Work to complete =
As written and without pictures, set down the lines from the one that contains "Screen dimensions: 729x524" through the end of the data.

Pixel coordinate grounding data:
•••

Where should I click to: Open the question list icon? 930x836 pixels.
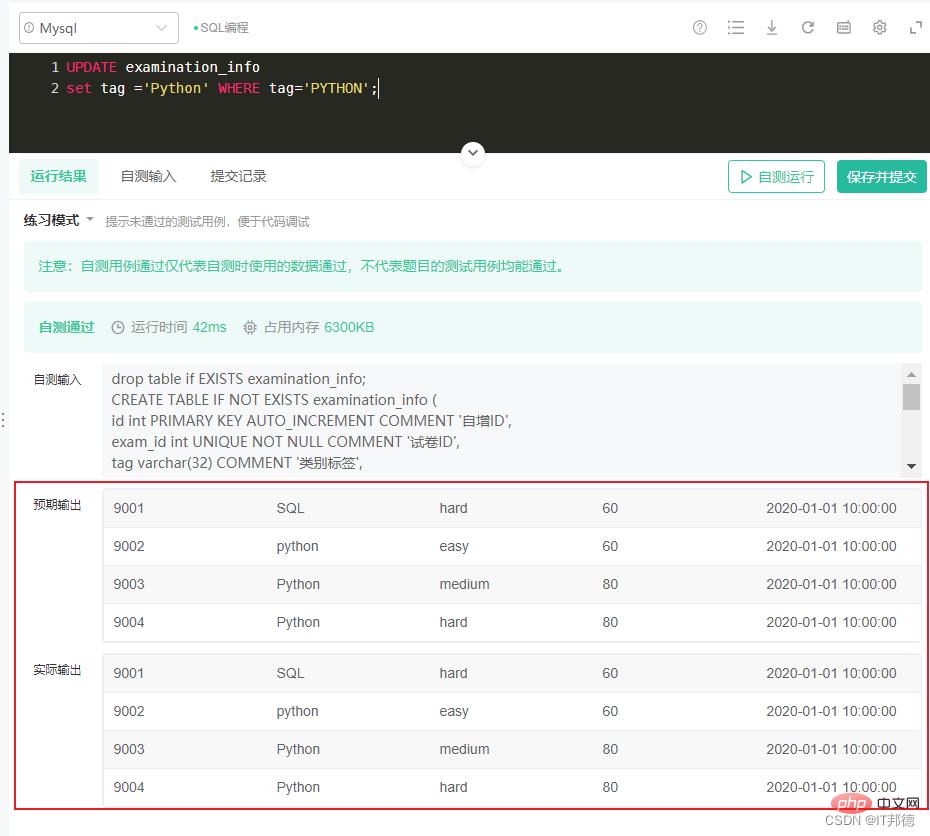coord(736,28)
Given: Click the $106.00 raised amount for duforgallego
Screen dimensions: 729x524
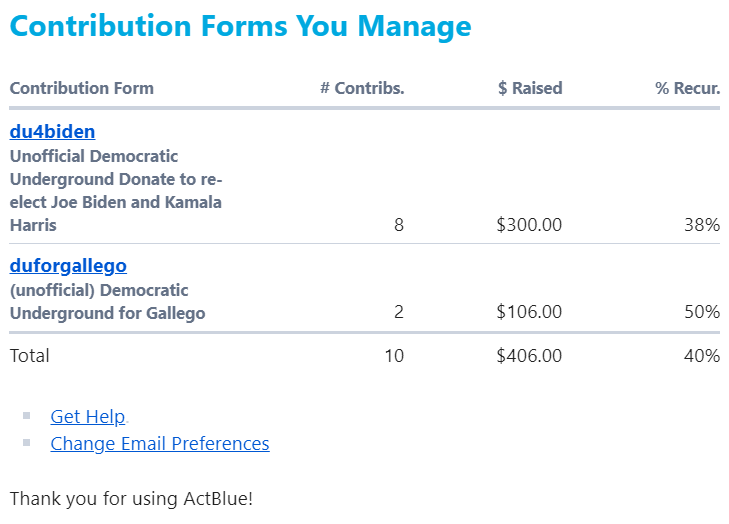Looking at the screenshot, I should point(529,312).
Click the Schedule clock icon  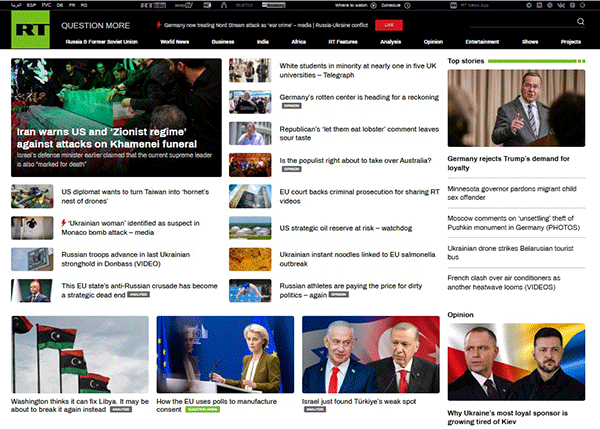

•••

Response below =
Screen dimensions: 729x524
Looking at the screenshot, I should point(529,312).
Click the Schedule clock icon  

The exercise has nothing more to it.